Leaving aside the much debated question if the euro zone is ready to manage and deal with a Grexit legally and economically, I want to raise the issue of what this episode, and a possible more-or-less forced Greek exit, means politically. In my opinion, this is a crucial test for the compatibility between monetary union and (real) democracy. It is well known that the establishment of the Economic and Monetary Union with a single currency and an independent central bank entailed (voluntary) losses of autonomy for nation states in currency and monetary matters. Moreover, in the 1990s the members of the to-be-established eurozone argued that for monetary union to succeed, they also needed to agree to respect fiscal rules that were included in the Stability and Growth Pact.

This architecture eventually proved to be insufficient to prevent micro- and macro-economic imbalances to build up within the eurozone, which member states were unable to contain because of lack of competencies (e.g. on the interest rate or capital controls). The reaction, based on a mistaken reading of the euro crisis as being caused solely by governmental profligacy, has been to contain democratic sovereignty even further. Eurozone states that had to be rescued through emergency funding had to agree with harsh conditionality programs. And all euro zone states and most non-eurozone EU Member States agreed to stricter rules and enforcement of fiscal discipline through the so-called six pack and the Fiscal Treaty that prescribes the constitutional anchoring of a budget equilibrium. Of course, all of this has been agreed (if sometimes under much pressure) by democratically elected governments, and thus has still at least a semblance of democracy.

However, by insisting that a newly elected Greek government should respect an agreement that its predecessor has grudgingly agreed to or otherwise it will be (kindly) requested to leave the club, the eurozone is really trampling on its democratic credentials. What signal does this give to other countries in trouble? And also: policy-makers are blazing around that a Grexit would be an exceptional event, and that this acknowledgement would suffice to convince everyone (including investors) that there would be no contagion. But exceptional until when? Until another population decides through the ballot box that it no longer wishes to suffer to repay the debts that are a collective responsibility of the debtor states, but also of the creditor states and of the systemic defects of the monetary union? Until the Irish vote wrongly in a referendum again?

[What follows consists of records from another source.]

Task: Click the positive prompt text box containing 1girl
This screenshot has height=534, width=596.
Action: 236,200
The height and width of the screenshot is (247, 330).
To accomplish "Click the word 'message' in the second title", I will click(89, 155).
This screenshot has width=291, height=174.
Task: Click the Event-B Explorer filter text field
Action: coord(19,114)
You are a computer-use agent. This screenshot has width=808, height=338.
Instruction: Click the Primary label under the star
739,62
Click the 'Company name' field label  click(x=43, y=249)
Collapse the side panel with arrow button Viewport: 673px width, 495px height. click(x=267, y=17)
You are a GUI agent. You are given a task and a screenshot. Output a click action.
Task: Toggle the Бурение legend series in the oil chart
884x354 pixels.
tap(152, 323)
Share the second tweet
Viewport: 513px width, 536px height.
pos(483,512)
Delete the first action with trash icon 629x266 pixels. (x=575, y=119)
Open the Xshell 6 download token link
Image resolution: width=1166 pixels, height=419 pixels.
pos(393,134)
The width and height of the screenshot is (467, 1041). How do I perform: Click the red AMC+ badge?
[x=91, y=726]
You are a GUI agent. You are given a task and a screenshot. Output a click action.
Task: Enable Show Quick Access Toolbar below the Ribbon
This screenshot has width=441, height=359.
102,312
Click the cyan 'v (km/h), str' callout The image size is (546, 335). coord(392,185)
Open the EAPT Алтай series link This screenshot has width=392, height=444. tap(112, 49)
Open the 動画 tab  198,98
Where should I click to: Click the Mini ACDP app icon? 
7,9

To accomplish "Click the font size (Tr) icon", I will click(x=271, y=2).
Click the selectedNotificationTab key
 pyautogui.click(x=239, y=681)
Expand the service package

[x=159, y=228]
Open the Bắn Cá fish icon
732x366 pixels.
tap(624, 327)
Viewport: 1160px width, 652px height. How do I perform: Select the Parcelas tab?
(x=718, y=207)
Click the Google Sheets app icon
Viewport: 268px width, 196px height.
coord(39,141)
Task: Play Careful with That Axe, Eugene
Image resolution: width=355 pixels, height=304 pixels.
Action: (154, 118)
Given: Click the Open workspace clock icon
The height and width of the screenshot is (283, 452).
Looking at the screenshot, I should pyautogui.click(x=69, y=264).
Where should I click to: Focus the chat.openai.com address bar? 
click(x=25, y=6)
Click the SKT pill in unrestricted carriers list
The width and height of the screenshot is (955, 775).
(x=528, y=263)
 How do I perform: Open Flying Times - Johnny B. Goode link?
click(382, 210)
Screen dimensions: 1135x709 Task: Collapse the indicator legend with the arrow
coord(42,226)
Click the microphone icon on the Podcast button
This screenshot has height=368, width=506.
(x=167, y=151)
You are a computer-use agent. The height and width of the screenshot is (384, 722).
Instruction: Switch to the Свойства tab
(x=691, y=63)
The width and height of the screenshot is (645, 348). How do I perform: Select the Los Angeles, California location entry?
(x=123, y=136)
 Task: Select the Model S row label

Paul De Grauwe is right to say that to save the euro forgiveness rather than punishment is needed. The self-righteous imposing of punishment by northern countries and calling this solidarity will self-defeat the euro. Northern countries need to accept co-responsibility for the crisis. The consequence of this will be the cancellation of part of Greek – and possibly also Portuguese, Irish and Spanish – debt that has by now become official lending. This is nothing less than real transfers, and thus unconcealed solidarity. But there is no alternative, and it has the virtue of clarity. If Greece leaves the eurozone (and possibly others), it may default on even a larger part of its debt. This should be explained by politicians in northern countries. It would make clear that transfers are an inevitable feature of a monetary union, and that this might be managed better, more transparent and less acrimonious on a permanent basis than each time after crises. The euro zone has to become a solidarity union or it will disintegrate, and the unravelling will not stop with Greece. Of course, such solidarity could also be democratically rejected in Northern countries. But in any case, the policy of muddling through has reached its limits. The euro now desperately needs a vision. People are not willing to make infinite sacrifices for a currency. The currency should be reformed so as to serve the people.